## The problem
Retype precisely the section of the data that starts at the line containing "Instruction: Click the document" and runs to its final line, ends included.

## Stored records
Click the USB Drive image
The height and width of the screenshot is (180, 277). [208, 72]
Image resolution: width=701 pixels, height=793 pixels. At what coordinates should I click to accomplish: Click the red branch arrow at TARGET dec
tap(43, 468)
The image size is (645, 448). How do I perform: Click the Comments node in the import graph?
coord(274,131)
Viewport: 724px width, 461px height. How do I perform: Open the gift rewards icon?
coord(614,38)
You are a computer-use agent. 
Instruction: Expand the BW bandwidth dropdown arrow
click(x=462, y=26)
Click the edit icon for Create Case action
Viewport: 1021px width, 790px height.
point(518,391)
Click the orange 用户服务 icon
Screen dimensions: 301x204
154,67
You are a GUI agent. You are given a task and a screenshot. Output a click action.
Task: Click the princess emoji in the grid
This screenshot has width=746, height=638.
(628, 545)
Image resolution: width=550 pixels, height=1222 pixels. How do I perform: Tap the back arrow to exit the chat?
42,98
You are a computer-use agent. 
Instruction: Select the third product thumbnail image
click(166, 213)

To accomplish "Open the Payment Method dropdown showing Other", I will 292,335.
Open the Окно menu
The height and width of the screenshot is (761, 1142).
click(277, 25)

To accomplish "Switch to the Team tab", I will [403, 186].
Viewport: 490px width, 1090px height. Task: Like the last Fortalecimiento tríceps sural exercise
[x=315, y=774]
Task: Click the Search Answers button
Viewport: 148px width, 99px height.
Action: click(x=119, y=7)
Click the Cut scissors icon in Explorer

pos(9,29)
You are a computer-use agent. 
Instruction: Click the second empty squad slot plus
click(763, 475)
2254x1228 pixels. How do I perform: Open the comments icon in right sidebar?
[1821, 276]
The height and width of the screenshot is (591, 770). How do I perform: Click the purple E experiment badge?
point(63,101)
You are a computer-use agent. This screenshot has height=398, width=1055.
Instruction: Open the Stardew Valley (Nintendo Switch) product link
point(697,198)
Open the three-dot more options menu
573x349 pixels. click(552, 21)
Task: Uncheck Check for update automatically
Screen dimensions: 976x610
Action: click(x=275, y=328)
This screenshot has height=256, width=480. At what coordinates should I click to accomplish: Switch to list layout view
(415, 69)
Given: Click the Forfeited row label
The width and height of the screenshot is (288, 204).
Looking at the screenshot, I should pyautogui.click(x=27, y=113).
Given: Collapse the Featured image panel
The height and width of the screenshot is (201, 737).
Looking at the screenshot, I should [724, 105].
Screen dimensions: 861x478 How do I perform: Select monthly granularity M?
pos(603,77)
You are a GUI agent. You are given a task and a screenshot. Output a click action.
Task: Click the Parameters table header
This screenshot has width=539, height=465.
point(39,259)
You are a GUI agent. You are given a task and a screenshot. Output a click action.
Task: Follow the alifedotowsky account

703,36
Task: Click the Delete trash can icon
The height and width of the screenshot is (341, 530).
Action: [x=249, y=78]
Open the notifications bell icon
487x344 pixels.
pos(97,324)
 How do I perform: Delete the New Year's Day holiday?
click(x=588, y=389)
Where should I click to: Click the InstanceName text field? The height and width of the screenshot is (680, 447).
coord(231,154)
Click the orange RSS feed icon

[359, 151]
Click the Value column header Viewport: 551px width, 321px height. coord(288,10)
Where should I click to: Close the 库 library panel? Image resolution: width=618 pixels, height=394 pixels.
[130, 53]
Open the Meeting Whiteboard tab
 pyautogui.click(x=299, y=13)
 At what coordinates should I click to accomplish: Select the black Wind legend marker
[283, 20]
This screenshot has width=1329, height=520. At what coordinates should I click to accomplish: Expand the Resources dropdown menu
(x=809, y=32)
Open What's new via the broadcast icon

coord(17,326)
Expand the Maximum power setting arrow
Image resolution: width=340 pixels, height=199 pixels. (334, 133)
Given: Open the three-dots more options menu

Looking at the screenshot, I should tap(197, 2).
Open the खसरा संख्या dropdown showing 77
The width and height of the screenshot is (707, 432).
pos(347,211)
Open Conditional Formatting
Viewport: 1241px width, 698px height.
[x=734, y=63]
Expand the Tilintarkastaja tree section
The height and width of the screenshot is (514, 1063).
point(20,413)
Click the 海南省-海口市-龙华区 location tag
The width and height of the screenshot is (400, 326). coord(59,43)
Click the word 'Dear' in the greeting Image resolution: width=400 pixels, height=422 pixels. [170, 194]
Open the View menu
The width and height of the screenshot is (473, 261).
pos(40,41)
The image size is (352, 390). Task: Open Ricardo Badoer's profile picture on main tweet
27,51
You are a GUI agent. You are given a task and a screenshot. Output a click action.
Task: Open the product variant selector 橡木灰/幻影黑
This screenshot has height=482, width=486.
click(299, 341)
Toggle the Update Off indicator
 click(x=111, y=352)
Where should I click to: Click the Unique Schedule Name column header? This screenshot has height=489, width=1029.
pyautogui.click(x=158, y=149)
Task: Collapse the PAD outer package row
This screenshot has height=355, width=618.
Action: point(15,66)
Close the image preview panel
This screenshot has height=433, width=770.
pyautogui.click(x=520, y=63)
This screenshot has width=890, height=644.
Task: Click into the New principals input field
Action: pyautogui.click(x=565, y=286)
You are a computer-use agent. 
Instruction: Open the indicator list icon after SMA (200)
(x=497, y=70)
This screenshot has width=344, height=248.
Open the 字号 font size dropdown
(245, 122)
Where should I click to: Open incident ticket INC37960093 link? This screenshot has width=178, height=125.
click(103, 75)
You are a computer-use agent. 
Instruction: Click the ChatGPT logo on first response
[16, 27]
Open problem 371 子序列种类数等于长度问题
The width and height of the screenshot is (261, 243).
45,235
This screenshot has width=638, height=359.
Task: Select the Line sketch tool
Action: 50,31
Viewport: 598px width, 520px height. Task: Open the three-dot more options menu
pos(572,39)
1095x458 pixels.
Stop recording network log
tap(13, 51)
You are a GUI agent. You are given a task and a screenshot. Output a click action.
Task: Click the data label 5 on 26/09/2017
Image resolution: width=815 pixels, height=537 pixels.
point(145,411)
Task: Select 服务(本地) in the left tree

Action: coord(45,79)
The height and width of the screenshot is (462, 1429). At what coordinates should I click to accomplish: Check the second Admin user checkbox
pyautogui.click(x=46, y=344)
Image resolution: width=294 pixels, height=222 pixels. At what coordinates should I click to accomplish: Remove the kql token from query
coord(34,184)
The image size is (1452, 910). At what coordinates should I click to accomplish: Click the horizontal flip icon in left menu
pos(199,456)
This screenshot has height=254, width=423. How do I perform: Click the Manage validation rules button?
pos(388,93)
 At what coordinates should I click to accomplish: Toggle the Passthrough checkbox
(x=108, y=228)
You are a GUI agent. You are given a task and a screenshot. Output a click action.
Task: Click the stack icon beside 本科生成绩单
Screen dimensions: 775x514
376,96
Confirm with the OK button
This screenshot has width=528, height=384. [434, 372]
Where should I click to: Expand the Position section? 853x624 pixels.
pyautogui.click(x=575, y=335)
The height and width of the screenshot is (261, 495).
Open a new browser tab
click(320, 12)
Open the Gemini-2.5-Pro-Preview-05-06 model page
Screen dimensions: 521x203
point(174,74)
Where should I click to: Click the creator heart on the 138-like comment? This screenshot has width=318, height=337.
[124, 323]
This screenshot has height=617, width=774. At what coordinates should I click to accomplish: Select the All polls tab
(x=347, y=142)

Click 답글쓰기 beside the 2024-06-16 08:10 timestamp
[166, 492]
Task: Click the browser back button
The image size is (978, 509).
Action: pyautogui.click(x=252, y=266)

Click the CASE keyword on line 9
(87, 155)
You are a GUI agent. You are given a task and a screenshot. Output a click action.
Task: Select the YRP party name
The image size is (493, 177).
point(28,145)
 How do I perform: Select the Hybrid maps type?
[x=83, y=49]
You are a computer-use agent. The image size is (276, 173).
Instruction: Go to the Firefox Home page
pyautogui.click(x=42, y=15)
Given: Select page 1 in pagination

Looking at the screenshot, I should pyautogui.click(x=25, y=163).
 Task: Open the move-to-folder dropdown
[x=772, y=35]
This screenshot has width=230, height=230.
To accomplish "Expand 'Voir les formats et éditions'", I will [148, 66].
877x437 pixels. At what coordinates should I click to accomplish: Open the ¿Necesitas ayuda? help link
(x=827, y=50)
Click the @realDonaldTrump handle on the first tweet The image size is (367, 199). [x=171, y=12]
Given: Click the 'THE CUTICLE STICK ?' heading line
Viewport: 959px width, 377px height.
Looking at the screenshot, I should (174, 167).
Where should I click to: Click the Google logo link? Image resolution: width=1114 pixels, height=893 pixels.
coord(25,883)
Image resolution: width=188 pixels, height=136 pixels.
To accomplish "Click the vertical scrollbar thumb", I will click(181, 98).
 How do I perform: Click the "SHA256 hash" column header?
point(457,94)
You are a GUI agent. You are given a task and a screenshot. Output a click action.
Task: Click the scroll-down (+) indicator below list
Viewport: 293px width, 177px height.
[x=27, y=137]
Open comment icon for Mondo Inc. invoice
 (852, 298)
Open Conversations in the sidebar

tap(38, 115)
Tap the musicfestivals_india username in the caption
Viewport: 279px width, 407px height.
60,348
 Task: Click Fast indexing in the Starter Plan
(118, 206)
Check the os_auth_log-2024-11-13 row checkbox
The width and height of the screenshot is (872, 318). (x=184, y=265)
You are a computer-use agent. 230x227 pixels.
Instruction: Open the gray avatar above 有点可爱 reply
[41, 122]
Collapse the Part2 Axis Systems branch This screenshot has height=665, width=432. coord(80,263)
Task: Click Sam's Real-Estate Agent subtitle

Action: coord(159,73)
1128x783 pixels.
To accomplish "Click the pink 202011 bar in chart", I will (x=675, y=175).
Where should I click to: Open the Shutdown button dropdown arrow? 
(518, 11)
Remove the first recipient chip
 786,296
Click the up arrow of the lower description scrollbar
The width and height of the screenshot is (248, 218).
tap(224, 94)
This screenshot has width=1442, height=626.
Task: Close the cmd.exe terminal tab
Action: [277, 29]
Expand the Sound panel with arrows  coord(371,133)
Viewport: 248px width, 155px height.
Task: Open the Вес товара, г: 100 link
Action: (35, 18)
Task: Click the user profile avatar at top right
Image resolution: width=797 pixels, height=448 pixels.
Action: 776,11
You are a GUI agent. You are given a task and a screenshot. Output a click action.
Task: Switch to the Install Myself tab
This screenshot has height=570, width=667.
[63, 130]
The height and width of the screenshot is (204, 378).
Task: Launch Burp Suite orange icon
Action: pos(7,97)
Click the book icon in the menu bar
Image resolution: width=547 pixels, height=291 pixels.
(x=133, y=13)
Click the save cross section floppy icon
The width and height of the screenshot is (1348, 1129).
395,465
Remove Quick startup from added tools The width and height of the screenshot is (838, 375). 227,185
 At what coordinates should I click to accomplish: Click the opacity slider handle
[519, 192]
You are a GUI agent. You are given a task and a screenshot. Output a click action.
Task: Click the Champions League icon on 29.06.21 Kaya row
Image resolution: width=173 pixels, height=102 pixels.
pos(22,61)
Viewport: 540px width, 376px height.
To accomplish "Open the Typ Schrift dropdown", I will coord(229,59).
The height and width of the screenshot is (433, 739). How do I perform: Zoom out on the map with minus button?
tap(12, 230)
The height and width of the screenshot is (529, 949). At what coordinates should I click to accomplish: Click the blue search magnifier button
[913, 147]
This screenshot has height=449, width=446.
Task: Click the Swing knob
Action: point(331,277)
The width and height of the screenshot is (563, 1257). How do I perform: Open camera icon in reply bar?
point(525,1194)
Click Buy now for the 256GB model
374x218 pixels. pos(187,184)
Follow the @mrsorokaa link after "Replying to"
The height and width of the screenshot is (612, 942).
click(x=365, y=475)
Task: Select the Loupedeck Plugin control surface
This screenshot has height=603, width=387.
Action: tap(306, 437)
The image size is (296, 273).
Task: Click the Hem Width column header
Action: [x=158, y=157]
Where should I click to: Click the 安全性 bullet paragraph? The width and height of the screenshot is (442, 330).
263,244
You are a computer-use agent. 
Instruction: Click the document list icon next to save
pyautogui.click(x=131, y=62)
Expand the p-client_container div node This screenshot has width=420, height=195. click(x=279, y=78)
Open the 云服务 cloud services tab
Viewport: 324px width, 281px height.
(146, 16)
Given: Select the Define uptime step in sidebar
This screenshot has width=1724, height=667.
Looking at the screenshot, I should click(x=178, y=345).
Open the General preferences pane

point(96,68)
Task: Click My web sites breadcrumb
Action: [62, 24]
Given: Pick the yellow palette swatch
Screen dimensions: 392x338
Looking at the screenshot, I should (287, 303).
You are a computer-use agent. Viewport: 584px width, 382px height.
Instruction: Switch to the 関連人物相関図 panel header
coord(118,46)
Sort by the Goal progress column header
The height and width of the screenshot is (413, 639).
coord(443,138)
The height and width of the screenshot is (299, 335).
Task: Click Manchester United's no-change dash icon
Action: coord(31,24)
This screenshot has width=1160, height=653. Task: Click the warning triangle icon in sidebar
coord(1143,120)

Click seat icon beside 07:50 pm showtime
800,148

## Result
Instruction: Click the document list icon next to save
pyautogui.click(x=131, y=62)
Expand the p-client_container div node This screenshot has width=420, height=195. click(x=279, y=78)
Open the 云服务 cloud services tab
Viewport: 324px width, 281px height.
(146, 16)
Given: Select the Define uptime step in sidebar
This screenshot has width=1724, height=667.
Looking at the screenshot, I should click(x=178, y=345).
Open the General preferences pane

point(96,68)
Task: Click My web sites breadcrumb
Action: [62, 24]
Given: Pick the yellow palette swatch
Screen dimensions: 392x338
Looking at the screenshot, I should (287, 303).
You are a computer-use agent. Viewport: 584px width, 382px height.
Instruction: Switch to the 関連人物相関図 panel header
coord(118,46)
Sort by the Goal progress column header
The height and width of the screenshot is (413, 639).
coord(443,138)
The height and width of the screenshot is (299, 335).
Task: Click Manchester United's no-change dash icon
Action: coord(31,24)
This screenshot has width=1160, height=653. Task: Click the warning triangle icon in sidebar
coord(1143,120)

Click seat icon beside 07:50 pm showtime
800,148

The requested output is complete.